Bidirectional Encoder Representations from Transformers

Bert is especially tuned for:

  • Predict a word with k% missing.
  • Predict a following sentence.

Transformer

Self Attention

We compute the ralationship between words in self attention. The encoder has multiple self-attention layers, after which the input gets the context information for every word. The decoder has a similar structure, but it takes the output of itself and the output of encoder as its input.

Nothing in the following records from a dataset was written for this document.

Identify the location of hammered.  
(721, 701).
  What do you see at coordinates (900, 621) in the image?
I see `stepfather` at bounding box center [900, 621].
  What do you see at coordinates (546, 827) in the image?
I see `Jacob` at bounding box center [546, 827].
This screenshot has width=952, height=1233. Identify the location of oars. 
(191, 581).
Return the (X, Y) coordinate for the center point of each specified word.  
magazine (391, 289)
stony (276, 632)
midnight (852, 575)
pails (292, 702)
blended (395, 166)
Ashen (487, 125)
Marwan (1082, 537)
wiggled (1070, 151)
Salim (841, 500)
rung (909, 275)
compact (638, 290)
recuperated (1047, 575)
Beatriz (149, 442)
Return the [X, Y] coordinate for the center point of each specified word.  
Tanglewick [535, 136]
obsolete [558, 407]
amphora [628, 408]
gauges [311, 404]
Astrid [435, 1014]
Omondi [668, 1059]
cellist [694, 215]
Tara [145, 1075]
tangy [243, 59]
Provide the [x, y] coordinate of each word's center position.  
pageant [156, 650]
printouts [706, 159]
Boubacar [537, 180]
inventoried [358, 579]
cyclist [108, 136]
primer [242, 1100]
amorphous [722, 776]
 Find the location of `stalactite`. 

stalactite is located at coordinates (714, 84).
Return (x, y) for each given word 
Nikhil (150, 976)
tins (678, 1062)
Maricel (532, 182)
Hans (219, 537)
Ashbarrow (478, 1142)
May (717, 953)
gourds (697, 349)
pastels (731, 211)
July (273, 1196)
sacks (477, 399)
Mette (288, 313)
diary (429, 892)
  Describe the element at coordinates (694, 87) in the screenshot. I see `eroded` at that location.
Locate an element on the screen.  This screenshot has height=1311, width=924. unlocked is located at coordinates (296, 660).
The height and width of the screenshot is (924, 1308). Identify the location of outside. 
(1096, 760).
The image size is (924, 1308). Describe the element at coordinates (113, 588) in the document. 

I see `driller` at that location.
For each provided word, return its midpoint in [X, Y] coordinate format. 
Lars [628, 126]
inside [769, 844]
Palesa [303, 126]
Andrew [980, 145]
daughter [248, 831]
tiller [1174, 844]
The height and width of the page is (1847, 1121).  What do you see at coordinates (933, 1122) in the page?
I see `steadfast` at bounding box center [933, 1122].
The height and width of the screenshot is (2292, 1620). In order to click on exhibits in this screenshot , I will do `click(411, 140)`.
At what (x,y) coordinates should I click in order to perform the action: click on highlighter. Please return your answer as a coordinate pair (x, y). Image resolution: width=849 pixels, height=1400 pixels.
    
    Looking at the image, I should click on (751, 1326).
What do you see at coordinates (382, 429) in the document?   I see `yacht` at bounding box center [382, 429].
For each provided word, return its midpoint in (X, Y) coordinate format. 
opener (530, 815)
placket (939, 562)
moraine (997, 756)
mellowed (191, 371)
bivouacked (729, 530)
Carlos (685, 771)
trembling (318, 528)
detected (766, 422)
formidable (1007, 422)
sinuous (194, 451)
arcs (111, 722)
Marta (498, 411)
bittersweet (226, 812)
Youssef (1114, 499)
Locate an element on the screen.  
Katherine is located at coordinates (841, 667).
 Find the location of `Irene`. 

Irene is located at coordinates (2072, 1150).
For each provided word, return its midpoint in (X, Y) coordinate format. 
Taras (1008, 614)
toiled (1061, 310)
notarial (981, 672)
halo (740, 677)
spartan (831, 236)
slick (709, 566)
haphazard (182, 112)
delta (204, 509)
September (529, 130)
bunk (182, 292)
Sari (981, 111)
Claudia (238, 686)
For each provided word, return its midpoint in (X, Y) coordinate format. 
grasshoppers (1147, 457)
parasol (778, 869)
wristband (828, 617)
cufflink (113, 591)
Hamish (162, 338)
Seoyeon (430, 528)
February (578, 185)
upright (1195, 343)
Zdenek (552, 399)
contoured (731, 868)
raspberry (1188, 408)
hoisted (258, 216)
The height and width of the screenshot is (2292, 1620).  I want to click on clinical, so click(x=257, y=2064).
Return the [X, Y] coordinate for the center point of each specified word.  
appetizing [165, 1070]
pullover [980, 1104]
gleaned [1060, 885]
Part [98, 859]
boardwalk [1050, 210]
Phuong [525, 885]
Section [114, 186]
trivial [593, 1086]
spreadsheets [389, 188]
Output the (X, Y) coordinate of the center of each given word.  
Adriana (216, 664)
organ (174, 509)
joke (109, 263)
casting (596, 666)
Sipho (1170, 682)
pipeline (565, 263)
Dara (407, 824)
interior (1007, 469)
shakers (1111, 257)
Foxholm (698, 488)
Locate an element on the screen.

The Structure of Self Attention
  • MatMul
  • Scale
  • Mask
  • SoftMax
  • MatMul For the encoder, the input is Query, Key and Value, and $d_k$ denotes that dimension of query and vectors. $$ Attention(Q, K, V) = softmax(\frac{QK^T}{\sqrt{d_k}})V $$

The Structure of a transformer

  • Positional encoding
  • Multi-Head attention
  • Add & Normalize
  • Feed forward Position encoding allows the model to learn about the position of a word in the sentence.
    Multi-head attention contains multiple self-attention layers, and different head may learn different information of the features.
    The Add part is very similar to Residual Connection, which can pass the information of the former layer to the next one.